* **TEXT BLOCK**
Thanksgiving is over, but it’s never too late to be Thankful

The Chronicle of Higher Ed’s Thomas Benton has a column out listing the things he’s grateful for in academe.  Libraries made the list, (I want to say, “of course”), and he’s worth quoting in full, here:

Libraries and librarians: Our colleagues who are information professionals provide us with the scholarly resources we need for our research and teaching, and they do so with minimal recognition and considerable pressure to adapt to rapidly changing technologies. While the Internet has been a boon to scholarly research, the physical library is—more than stadiums, more than student centers—the heart of the academic enterprise: It’s a place for solitary reflection as well as serendipitous encounters in the context of intellectual seriousness. Nothing can replace libraries as places, even if they are no longer primarily based on the circulation of printed materials.

What are you thankful for on campus?  Does the library make your list?

* **SHORT PROBLEM 1**
In the post on Thomas Benton's column, what does he say the physical library is, more than stadiums and student centers?

* **DATA EXCERPTS**
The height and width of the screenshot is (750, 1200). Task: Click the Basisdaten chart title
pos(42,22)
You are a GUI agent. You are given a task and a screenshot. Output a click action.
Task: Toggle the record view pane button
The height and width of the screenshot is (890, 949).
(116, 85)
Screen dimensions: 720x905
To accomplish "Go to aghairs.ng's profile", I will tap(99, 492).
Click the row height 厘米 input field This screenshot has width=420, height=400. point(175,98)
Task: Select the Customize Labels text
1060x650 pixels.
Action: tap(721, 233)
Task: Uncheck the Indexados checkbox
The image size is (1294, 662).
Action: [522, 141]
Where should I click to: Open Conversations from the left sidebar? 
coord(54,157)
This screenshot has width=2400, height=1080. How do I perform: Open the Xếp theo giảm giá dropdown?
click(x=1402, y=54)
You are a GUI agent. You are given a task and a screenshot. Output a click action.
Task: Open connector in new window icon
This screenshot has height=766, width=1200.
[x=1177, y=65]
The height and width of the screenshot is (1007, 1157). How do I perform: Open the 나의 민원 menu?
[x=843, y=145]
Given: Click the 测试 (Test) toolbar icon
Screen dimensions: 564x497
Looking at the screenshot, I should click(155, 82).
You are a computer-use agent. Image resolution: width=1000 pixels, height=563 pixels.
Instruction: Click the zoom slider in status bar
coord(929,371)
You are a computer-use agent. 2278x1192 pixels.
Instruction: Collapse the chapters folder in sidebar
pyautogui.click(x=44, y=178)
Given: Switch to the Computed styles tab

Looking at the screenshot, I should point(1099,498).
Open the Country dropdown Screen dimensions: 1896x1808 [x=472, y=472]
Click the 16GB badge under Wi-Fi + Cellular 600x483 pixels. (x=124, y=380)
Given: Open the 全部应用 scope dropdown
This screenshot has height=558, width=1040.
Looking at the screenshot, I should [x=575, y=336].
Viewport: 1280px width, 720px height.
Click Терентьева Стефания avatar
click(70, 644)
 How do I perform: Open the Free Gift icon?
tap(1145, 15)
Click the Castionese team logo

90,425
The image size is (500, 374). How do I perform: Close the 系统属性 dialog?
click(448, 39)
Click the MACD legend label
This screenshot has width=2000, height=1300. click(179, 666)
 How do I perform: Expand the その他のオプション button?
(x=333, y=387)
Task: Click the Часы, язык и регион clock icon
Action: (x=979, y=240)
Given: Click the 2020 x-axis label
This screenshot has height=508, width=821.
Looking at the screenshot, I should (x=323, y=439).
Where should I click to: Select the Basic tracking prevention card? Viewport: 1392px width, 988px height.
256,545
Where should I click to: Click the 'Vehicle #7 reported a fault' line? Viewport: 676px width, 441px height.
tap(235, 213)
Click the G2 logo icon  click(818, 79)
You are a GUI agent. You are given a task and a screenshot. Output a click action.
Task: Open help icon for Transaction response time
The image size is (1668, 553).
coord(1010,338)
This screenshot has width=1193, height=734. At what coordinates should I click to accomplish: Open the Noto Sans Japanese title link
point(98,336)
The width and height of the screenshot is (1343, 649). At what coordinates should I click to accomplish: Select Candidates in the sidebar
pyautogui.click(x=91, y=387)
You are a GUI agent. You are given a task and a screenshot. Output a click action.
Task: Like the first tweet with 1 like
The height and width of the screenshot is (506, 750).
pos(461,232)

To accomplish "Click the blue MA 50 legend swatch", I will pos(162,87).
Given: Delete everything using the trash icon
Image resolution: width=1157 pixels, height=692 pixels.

* **SHORT PROBLEM 2**
Copy the rows verbatim, starting at the row that contains "Where should I click to: Select" and ending at the last row.

* **CORRECT ANSWER 1**
The heart of the academic enterprise.

* **CORRECT ANSWER 2**
Where should I click to: Select the Basic tracking prevention card? Viewport: 1392px width, 988px height.
256,545
Where should I click to: Click the 'Vehicle #7 reported a fault' line? Viewport: 676px width, 441px height.
tap(235, 213)
Click the G2 logo icon  click(818, 79)
You are a GUI agent. You are given a task and a screenshot. Output a click action.
Task: Open help icon for Transaction response time
The image size is (1668, 553).
coord(1010,338)
This screenshot has width=1193, height=734. At what coordinates should I click to accomplish: Open the Noto Sans Japanese title link
point(98,336)
The width and height of the screenshot is (1343, 649). At what coordinates should I click to accomplish: Select Candidates in the sidebar
pyautogui.click(x=91, y=387)
You are a GUI agent. You are given a task and a screenshot. Output a click action.
Task: Like the first tweet with 1 like
The height and width of the screenshot is (506, 750).
pos(461,232)

To accomplish "Click the blue MA 50 legend swatch", I will pos(162,87).
Given: Delete everything using the trash icon
Image resolution: width=1157 pixels, height=692 pixels.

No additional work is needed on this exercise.